_Your instructions_
Please restate the data that follows, leaving every word in place.

_Recorded data_
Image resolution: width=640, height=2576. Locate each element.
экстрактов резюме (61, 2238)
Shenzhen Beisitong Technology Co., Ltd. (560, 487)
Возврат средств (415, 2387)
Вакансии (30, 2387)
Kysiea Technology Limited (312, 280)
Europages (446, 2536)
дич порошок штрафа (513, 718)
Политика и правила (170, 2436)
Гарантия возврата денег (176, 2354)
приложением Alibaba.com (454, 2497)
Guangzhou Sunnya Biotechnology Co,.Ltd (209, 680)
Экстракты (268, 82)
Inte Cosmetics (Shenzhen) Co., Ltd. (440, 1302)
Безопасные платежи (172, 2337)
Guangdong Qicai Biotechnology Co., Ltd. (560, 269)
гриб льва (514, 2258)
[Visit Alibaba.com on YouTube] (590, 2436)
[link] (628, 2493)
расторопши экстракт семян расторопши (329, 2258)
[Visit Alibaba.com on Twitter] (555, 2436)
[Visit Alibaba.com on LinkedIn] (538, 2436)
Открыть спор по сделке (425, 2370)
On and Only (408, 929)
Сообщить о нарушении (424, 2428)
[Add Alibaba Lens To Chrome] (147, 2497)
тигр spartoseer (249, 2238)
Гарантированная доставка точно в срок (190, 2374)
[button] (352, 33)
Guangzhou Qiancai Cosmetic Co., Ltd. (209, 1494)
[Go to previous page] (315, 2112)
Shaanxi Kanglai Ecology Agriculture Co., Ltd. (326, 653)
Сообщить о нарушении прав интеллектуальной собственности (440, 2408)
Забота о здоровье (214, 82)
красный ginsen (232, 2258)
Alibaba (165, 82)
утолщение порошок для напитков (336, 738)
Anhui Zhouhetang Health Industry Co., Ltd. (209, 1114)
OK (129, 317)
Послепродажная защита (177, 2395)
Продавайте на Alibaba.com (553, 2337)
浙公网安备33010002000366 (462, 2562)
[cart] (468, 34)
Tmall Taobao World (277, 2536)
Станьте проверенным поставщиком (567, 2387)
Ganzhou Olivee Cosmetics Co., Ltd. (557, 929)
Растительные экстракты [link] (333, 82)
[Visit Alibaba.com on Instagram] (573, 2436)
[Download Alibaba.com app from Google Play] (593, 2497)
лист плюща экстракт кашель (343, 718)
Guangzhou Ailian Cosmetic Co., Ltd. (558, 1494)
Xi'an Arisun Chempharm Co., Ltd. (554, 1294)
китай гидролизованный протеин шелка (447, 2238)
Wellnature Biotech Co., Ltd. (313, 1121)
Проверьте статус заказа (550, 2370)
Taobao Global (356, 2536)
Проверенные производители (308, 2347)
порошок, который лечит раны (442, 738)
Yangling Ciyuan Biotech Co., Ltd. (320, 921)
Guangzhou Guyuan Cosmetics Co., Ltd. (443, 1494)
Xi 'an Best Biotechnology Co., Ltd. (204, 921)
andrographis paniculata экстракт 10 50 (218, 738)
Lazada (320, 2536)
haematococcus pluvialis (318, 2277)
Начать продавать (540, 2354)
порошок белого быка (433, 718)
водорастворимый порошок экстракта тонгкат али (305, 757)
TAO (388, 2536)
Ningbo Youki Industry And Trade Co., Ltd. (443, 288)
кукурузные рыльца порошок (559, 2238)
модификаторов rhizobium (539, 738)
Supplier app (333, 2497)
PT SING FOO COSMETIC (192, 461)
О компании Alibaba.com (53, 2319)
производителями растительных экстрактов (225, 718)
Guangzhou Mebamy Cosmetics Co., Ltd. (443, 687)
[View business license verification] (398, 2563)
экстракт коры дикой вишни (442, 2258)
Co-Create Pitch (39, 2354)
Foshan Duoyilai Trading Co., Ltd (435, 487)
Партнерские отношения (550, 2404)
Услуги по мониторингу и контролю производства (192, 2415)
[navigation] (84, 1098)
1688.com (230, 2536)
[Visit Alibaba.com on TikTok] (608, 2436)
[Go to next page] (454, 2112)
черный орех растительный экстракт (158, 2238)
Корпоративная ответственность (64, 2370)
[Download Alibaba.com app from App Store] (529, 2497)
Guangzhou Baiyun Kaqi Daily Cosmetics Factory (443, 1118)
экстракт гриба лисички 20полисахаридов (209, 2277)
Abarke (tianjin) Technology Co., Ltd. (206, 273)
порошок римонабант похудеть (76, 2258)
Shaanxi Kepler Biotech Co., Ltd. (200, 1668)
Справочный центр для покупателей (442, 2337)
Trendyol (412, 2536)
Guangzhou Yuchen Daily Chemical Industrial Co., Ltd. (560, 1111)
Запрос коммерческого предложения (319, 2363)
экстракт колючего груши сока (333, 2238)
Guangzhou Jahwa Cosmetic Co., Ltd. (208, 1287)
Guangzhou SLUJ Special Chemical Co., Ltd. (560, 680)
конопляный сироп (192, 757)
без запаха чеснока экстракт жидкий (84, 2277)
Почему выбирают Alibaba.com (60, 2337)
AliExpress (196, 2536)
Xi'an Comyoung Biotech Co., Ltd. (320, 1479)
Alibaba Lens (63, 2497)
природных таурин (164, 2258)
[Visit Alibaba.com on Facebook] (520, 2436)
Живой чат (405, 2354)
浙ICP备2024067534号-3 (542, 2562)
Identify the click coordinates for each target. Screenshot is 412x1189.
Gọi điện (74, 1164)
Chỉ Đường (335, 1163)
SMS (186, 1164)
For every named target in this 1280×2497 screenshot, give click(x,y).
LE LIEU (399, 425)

_Finished task_
Image resolution: width=640, height=2576. Locate each element.
экстрактов резюме (61, 2238)
Shenzhen Beisitong Technology Co., Ltd. (560, 487)
Возврат средств (415, 2387)
Вакансии (30, 2387)
Kysiea Technology Limited (312, 280)
Europages (446, 2536)
дич порошок штрафа (513, 718)
Политика и правила (170, 2436)
Гарантия возврата денег (176, 2354)
приложением Alibaba.com (454, 2497)
Guangzhou Sunnya Biotechnology Co,.Ltd (209, 680)
Экстракты (268, 82)
Inte Cosmetics (Shenzhen) Co., Ltd. (440, 1302)
Безопасные платежи (172, 2337)
Guangdong Qicai Biotechnology Co., Ltd. (560, 269)
гриб льва (514, 2258)
[Visit Alibaba.com on YouTube] (590, 2436)
[link] (628, 2493)
расторопши экстракт семян расторопши (329, 2258)
[Visit Alibaba.com on Twitter] (555, 2436)
[Visit Alibaba.com on LinkedIn] (538, 2436)
Открыть спор по сделке (425, 2370)
On and Only (408, 929)
Сообщить о нарушении (424, 2428)
[Add Alibaba Lens To Chrome] (147, 2497)
тигр spartoseer (249, 2238)
Гарантированная доставка точно в срок (190, 2374)
[button] (352, 33)
Guangzhou Qiancai Cosmetic Co., Ltd. (209, 1494)
[Go to previous page] (315, 2112)
Shaanxi Kanglai Ecology Agriculture Co., Ltd. (326, 653)
Сообщить о нарушении прав интеллектуальной собственности (440, 2408)
Забота о здоровье (214, 82)
красный ginsen (232, 2258)
Alibaba (165, 82)
утолщение порошок для напитков (336, 738)
Anhui Zhouhetang Health Industry Co., Ltd. (209, 1114)
OK (129, 317)
Послепродажная защита (177, 2395)
Продавайте на Alibaba.com (553, 2337)
浙公网安备33010002000366 (462, 2562)
[cart] (468, 34)
Tmall Taobao World (277, 2536)
Станьте проверенным поставщиком (567, 2387)
Ganzhou Olivee Cosmetics Co., Ltd. (557, 929)
Растительные экстракты [link] (333, 82)
[Visit Alibaba.com on Instagram] (573, 2436)
[Download Alibaba.com app from Google Play] (593, 2497)
лист плюща экстракт кашель (343, 718)
Guangzhou Ailian Cosmetic Co., Ltd. (558, 1494)
Xi'an Arisun Chempharm Co., Ltd. (554, 1294)
китай гидролизованный протеин шелка (447, 2238)
Wellnature Biotech Co., Ltd. (313, 1121)
Проверьте статус заказа (550, 2370)
Taobao Global (356, 2536)
Проверенные производители (308, 2347)
порошок, который лечит раны (442, 738)
Yangling Ciyuan Biotech Co., Ltd. (320, 921)
Guangzhou Guyuan Cosmetics Co., Ltd. (443, 1494)
Xi 'an Best Biotechnology Co., Ltd. (204, 921)
andrographis paniculata экстракт 10 50 (218, 738)
Lazada (320, 2536)
haematococcus pluvialis (318, 2277)
Начать продавать (540, 2354)
порошок белого быка (433, 718)
водорастворимый порошок экстракта тонгкат али (305, 757)
TAO (388, 2536)
Ningbo Youki Industry And Trade Co., Ltd. (443, 288)
кукурузные рыльца порошок (559, 2238)
модификаторов rhizobium (539, 738)
Supplier app (333, 2497)
PT SING FOO COSMETIC (192, 461)
О компании Alibaba.com (53, 2319)
производителями растительных экстрактов (225, 718)
Guangzhou Mebamy Cosmetics Co., Ltd. (443, 687)
[View business license verification] (398, 2563)
экстракт коры дикой вишни (442, 2258)
Co-Create Pitch (39, 2354)
Foshan Duoyilai Trading Co., Ltd (435, 487)
Партнерские отношения (550, 2404)
Услуги по мониторингу и контролю производства (192, 2415)
[navigation] (84, 1098)
1688.com (230, 2536)
[Visit Alibaba.com on TikTok] (608, 2436)
[Go to next page] (454, 2112)
черный орех растительный экстракт (158, 2238)
Корпоративная ответственность (64, 2370)
[Download Alibaba.com app from App Store] (529, 2497)
Guangzhou Baiyun Kaqi Daily Cosmetics Factory (443, 1118)
экстракт гриба лисички 20полисахаридов (209, 2277)
Abarke (tianjin) Technology Co., Ltd. (206, 273)
порошок римонабант похудеть (76, 2258)
Shaanxi Kepler Biotech Co., Ltd. (200, 1668)
Справочный центр для покупателей (442, 2337)
Trendyol (412, 2536)
Guangzhou Yuchen Daily Chemical Industrial Co., Ltd. (560, 1111)
Запрос коммерческого предложения (319, 2363)
экстракт колючего груши сока (333, 2238)
Guangzhou Jahwa Cosmetic Co., Ltd. (208, 1287)
Guangzhou SLUJ Special Chemical Co., Ltd. (560, 680)
конопляный сироп (192, 757)
без запаха чеснока экстракт жидкий (84, 2277)
Почему выбирают Alibaba.com (60, 2337)
AliExpress (196, 2536)
Xi'an Comyoung Biotech Co., Ltd. (320, 1479)
Alibaba Lens (63, 2497)
природных таурин (164, 2258)
[Visit Alibaba.com on Facebook] (520, 2436)
Живой чат (405, 2354)
浙ICP备2024067534号-3 (542, 2562)
Identify the click coordinates for each target. Screenshot is 412x1189.
Gọi điện (74, 1164)
Chỉ Đường (335, 1163)
SMS (186, 1164)
For every named target in this 1280×2497 screenshot, give click(x,y).
LE LIEU (399, 425)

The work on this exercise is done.